Automatic Orchestration is a mechanism that ensures datasets are refreshed dynamically based on changes in their dependencies or source datasets. Unlike fixed schedules or manual re-runs, it eliminates the need for constant monitoring and manual intervention, allowing data pipelines to maintain accuracy and consistency automatically.

This feature is particularly useful for complex pipelines where multiple datasets are interconnected, ensuring that any upstream changes trigger updates downstream as needed. With Automatic Orchestration, you can avoid processing outdated data or wasting resources on unnecessary computations.

Key Difference from Scheduling or Immediate DAG Re-execution

Automatic Orchestration differs from traditional approaches like scheduling or re-running the DAG immediately after execution in the following ways:

  1. Dependency-Driven Updates
    • Automatic Orchestration only refreshes datasets when their source datasets or dependencies have changed.
    • This minimizes redundant processing and optimizes resource utilization.
  2. Dynamic Triggers
    • Unlike scheduling, which runs tasks at fixed intervals regardless of necessity, Automatic Orchestration triggers updates dynamically based on actual data changes.
  3. Efficient Resource Usage
    • Immediate DAG re-execution processes the entire pipeline after each run, even if no changes have occurred, potentially wasting resources. Automatic Orchestration avoids this by refreshing only the required datasets.

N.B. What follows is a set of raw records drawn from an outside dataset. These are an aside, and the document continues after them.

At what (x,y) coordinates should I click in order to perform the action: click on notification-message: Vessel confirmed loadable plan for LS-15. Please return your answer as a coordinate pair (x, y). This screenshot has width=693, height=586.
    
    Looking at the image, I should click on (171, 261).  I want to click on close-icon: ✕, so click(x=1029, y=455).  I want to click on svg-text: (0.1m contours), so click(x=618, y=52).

Steps to Enable Automatic Orchestration

Verify Airflow Status:

  • Before enabling Automatic Orchestration, check that Airflow is running.
  • If Airflow is not running, navigate to the Infrastructure Page and start it.

Enable Automatic Mode:

  • Once Airflow is confirmed to be running, go to the Orchestration Page.
  • Set the Refresh Mode to "Automatic."
  • The Azure Orchestration Function will start automatically when Automatic Mode is enabled.
Enabling automatic orchestration

Monitor Dataset States:

  1. After enabling Automatic Mode, you can monitor the status of datasets directly on the Orchestration Page.
  2. The page includes a "Dataset Status Table," which displays the state of each dataset.

Dataset States

  1. NORMAL: The dataset is up-to-date and contains the latest data.
  2. REFRESHING: The dataset has been submitted to the Spark engine or is waiting for the completion of a preceding dataset.
  3. REFRESHING_OUTDATED: The dataset was submitted for processing before one of its source datasets was updated.
  4. OUTDATED: A source dataset has been updated, or the dataset’s job definition cannot be processed.

Important Notes:

Avoid Manual Interference:

Do not run jobs directly via the UI or Airflow while Automatic Mode is enabled, as this may cause inconsistencies in dataset states.

Resetting Dataset States:

If issues arise, turn off Automatic Mode and enable it again. This will reset the state of all datasets, ensuring a clean start.

Initial State:

When Automatic Orchestration is turned on, all datasets are initially marked as OUTDATED.

Non-Functional Job Definitions:

Datasets with non-functional job definitions will continue to process indefinitely unless resolved.